Il n’a que 13 ans et alors?
LA RÉALITÉ RUSSE
"Tout le monde a une équipe favorite: pour les uns c’est "Spartak", pour les autres c’est "Madrid", pour d’autres encore c’est "Barcelone"... – dit Valeria. – Tandis que Max a toujours eu en tête le "PSG". Et ce n’était pas un rêve, c’était un objectif. Un objectif réalisable. Un impossible qui devait être possible. Depuis sa plus tendre enfance, Maxime ne raisonne pas comme tous les enfants. Il se voyait déjà là-bas. A un moment – on était encore en Russie – il s’est mis tout d’un coup au français, son objectif étant le "PSG". Et, d’abord, je n’ai pas fait attention".
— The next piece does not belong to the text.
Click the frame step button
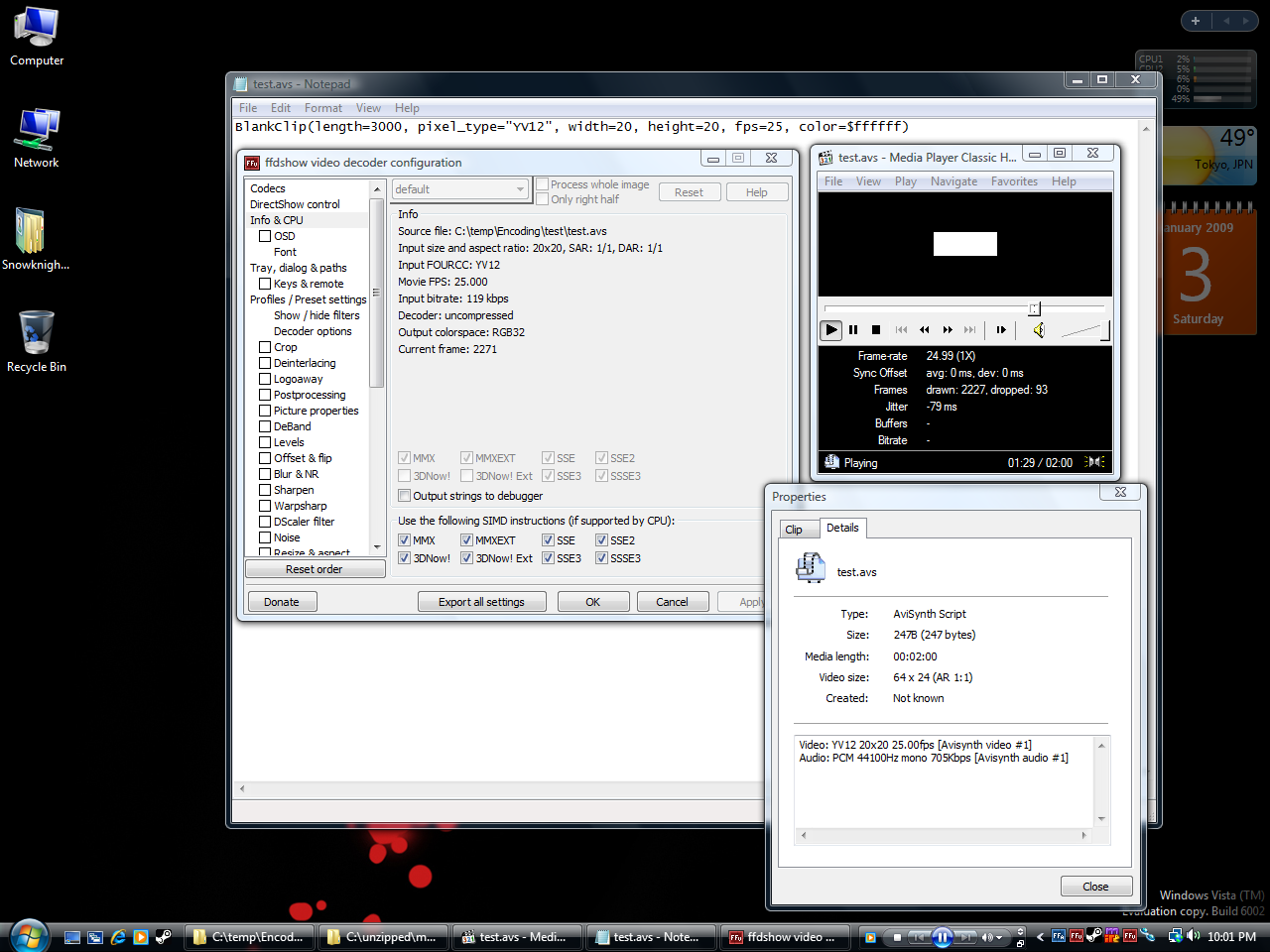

"En réalité, j’aime également "Barcelone", mais impossible de s’y retrouver comme ça. – Maxime explique la logique de son choix, logique qui n’est pas celle d’un enfant de son âge. – A vrai dire, en définitive, mon rêve est de jouer dans cette équipe. Mais on ne peut pas passer chez "Barcelone"juste après avoir joué pour "Spartak". Tandis qu’après le "PSG"c’est possible. Il faut avancer petit à petit, en jouant des matchs internationaux, il faut réussir".
Valeria poursuit: "Maxime jouait pour un des meilleurs clubs du pays – "Spartak"; il était assez connu à son niveau ; il recevait des prix lors des matchs. À un moment, Maxime est passé au club "Lokomotiv", il a joué un match en Turquie, où on l’a reconnu comme meilleur joueur. Ensuite, il est revenu chez "Spartak". Tout allait son train.
Mais notre système russe est assez... spécial. À un certain moment, tout a brusquement changé pour Maxime. Je lui demandais: "Alors, cet entrainement?". Il répondait d’un air sombre: "L’entraîneur m’a donné un ballon et m’a dit: va jouer". Il commençait à perdre de l’intérêt, il ressentait une absence d’opportunités de développement. Pourtant, Maxime a toujours voulu arriver à des résultats sérieux.
Max ne participait pas aux matchs. On disait tout le temps de lui: il est le meilleur, il est le meilleur, il est le meilleur. Alors que l’entraîneur affirmait: "Ce Samoïlov ne sait pas jouer". Il ne sait pas jouer? Eh bien, tant pis… Je ne veux juger personne, mais je suis persuadée qu’il y a des gens qui ne se réjouissent pas du succès de leurs propres disciples. Personne ne sait pourquoi. C’est vexant.
Autre chose nous agaçait. Vous savez comment ça se passe en Russie. Quand il y beaucoup de "fils de"… de parents très aisés".
"Pas de noms". – sourit Max d’un air entendu. Il est en correspondance avec ses copains en Russie et ne veut vexer personne.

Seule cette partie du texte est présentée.